## Start SELECTED EXTRACT

IMO the problem can be best explained with a classroom experiment, almost like a magic trick. It is a built in human intuition which is at odds with the reality of randomness.

Split your class into 2. Give half A the players dice and a piece of paper. Give other half B just a piece of paper. Half B plays with imaginary dice, Half A with real dice. Everyone records 20 games of a piece of paper. You hand in the papers and the demonstrator (or maybe a new one that hasn't been in the class, for extra theatrics) looks at the papers. He will accurately place them into separate piles.

The trick is that fake randomness and real randomness are different enough that they are distinguishable with a high level of accuracy. Real dice will roll the same number in a row far more often than fake dice. The more games you play, the more accurately they can be distinguished.

You can look at the formulas to figure out the odds of rolling the same number 4 times in 100 rolls, but it doesn't drive home the message that your intuition is broken until you see intuition being beaten consistently and reliably by a better tool. It's fun too.

Last year I wrote a short Python script to easily visualize that kind of effect: https://github.com/ncanceill/alea_jacta_lib

You are referring to the common mistake of confusing randomness and uniformity.

Your players are thinking: "Dice rolls are equiprobable, so I should roll evenly-distributed results." That only starts being true after a great number of rolls.

Random distributions will be uneven and present clumps, strands and voids. For the same reason, during WWII, British intelligence thought that the Germans were bombing specific targets in London, while they were just dropping bombs at random.

Source recently posted on HN: http://www.wired.com/wiredscience/2012/12/what-does-randomne...

If you knew how many times I launched into that randomness vs uniformity lecture myself ;)

## End SELECTED EXTRACT
## Start STORED ROWS

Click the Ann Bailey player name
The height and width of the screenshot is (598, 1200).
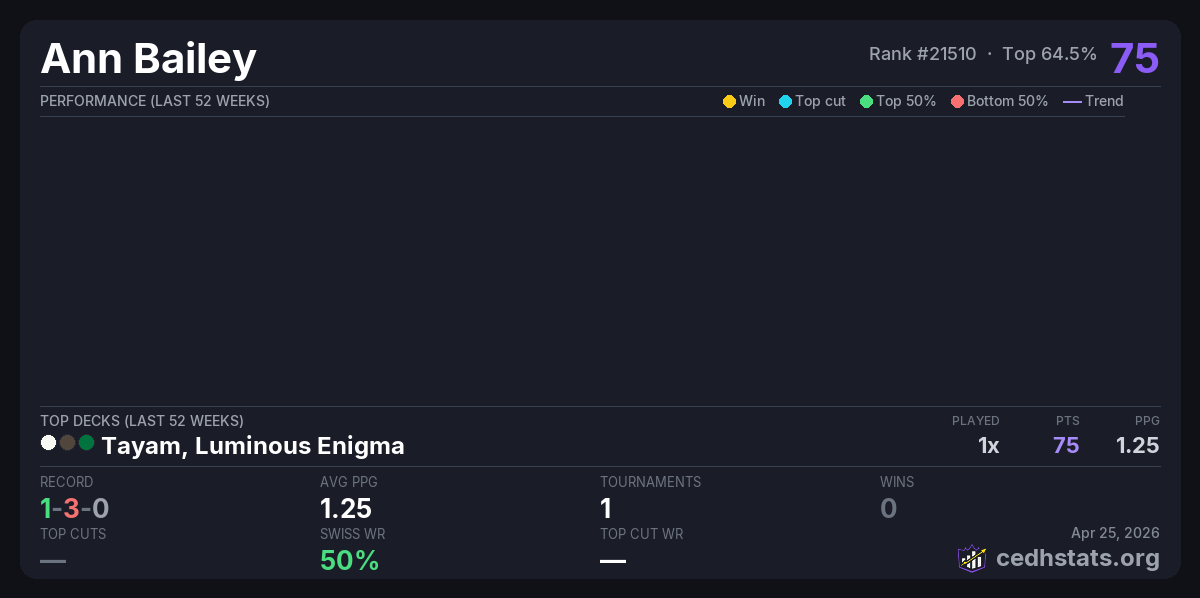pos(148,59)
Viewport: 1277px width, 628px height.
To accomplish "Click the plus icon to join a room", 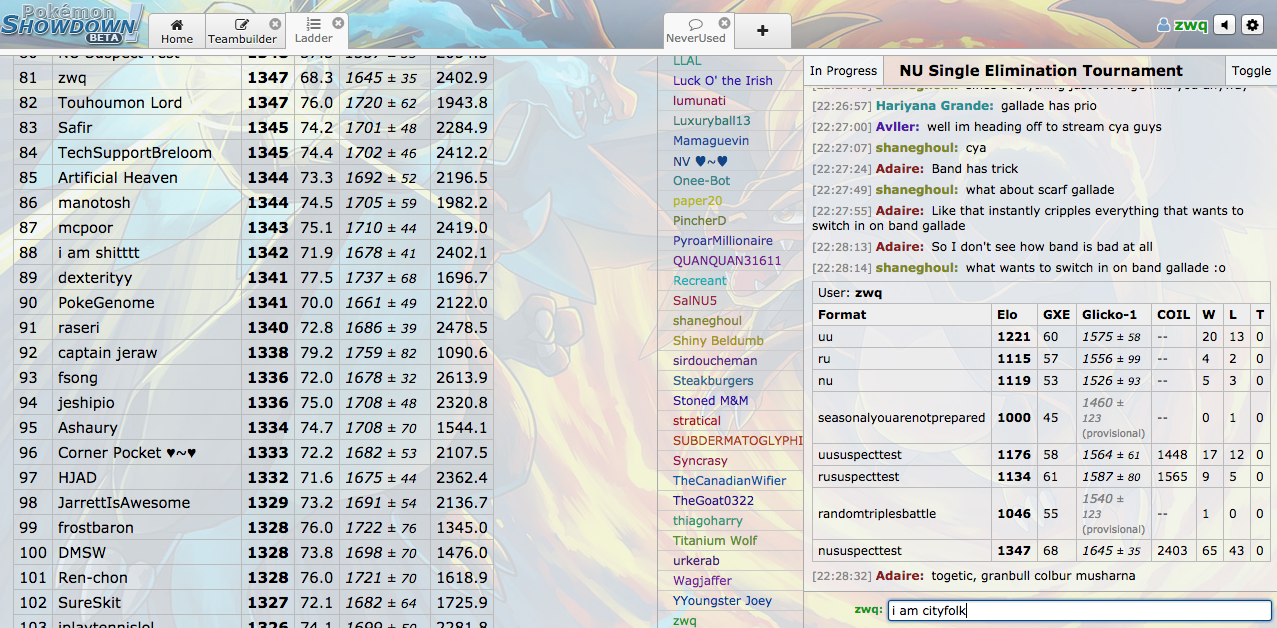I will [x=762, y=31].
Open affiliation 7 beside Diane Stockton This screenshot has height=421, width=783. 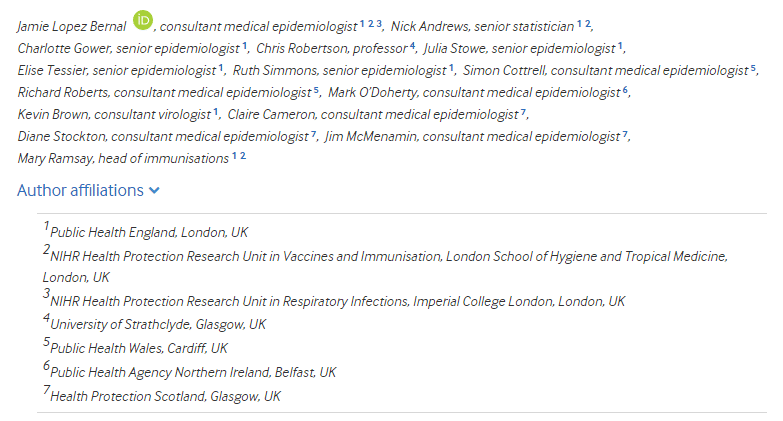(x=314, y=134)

## End STORED ROWS

* DIRECTIONS *
a) Rewrite the paragraph of the thread on dice and randomness that begins "Split your class into 2" as a short list, keeping its main facts.
b) Reproduce word for word the passage of the thread on dice and randomness, starting at "Split your class" and ending at "into separate piles.".

* RESULTS *
a)
- Divide the class into two halves.
- Half A receives the players' dice and a piece of paper; half B receives only a piece of paper and plays with imaginary dice.
- Everyone records 20 games on paper.
- The papers are handed in, and the demonstrator (or, for extra theatrics, a new one who has not been in the class) examines them and accurately sorts them into separate piles.

b)
Split your class into 2. Give half A the players dice and a piece of paper. Give other half B just a piece of paper. Half B plays with imaginary dice, Half A with real dice. Everyone records 20 games of a piece of paper. You hand in the papers and the demonstrator (or maybe a new one that hasn't been in the class, for extra theatrics) looks at the papers. He will accurately place them into separate piles.